DeBaliviere Place ( ) is a neighborhood of St. Louis, Missouri.

Location

The DeBaliviere Place neighborhood is bounded by Delmar Boulevard on the north, Union Boulevard on the east, Lindell Boulevard on the south, and Debaliviere Avenue on the west.

Characteristics

The DeBaliviere Place neighborhood is quite diverse in its housing stock, ranging from beautiful single-family homes to upscale renovated apartments and spacious condominiums. Lindell Boulevard contains some of the most beautiful mansions in the city, overlooking lovely Forest Park. Washington Terrace, Kingsbury, and Waterman Places are exquisite samples of St. Louis' unique private places, containing gorgeous 19th-century houses, true architectural gems. Union Boulevard has numerous old high-rise apartment buildings. The neighborhood has two private swimming pools and tennis courts for residents’ recreational use.

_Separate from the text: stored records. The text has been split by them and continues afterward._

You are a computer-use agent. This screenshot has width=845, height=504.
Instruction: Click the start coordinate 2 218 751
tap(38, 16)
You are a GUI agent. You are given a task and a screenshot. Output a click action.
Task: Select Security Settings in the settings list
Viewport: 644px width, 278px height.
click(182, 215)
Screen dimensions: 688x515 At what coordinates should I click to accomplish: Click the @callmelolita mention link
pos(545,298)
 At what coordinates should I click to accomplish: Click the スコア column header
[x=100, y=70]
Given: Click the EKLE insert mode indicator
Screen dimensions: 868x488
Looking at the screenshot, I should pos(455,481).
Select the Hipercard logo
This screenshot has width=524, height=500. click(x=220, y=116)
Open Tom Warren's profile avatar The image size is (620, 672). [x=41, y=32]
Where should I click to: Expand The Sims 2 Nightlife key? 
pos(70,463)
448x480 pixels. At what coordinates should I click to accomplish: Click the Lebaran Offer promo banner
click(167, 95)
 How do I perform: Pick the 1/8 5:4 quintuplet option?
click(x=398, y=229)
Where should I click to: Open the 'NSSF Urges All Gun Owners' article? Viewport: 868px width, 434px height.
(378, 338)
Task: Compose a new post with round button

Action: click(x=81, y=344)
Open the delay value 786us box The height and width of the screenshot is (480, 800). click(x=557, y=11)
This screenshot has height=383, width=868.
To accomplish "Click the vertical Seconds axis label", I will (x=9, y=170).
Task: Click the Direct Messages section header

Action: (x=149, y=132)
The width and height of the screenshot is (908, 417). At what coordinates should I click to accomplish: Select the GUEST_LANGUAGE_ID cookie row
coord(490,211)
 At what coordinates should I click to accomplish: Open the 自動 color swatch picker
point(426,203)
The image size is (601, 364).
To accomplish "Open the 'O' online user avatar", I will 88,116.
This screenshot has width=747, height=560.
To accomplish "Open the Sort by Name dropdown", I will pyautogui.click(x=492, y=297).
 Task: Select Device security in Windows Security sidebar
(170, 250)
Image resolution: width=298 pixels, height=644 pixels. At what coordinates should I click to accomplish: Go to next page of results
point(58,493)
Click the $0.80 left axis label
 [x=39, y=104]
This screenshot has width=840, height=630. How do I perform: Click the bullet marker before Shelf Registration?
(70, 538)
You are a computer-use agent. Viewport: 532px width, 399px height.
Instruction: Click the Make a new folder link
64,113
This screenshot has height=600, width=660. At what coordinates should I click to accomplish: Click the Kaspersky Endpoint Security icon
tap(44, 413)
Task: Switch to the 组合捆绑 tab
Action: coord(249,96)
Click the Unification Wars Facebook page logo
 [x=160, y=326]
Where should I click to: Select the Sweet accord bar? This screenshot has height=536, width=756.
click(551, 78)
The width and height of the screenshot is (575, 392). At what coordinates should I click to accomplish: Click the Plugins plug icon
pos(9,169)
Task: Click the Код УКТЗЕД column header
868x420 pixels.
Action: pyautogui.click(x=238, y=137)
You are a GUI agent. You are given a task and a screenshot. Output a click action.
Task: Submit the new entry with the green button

Shops and businesses line DeBaliviere, Belt, Clara, and Delmar. The MetroLink light rail system stops on DeBaliviere and on nearby Delmar. The neighborhood is across the street from Forest Park, two blocks from Washington University, right next door to the popular Central West End, and close to the Delmar Loop.

Demographics

In 2020 the neighborhood's population was 55.0% White, 25.0% Black, 0.3% Native American, 10.9% Asian, 6.9% Two or More Races, and 1.9% Some Other Race. 5.0% of the population was of Hispanic or Latino origin.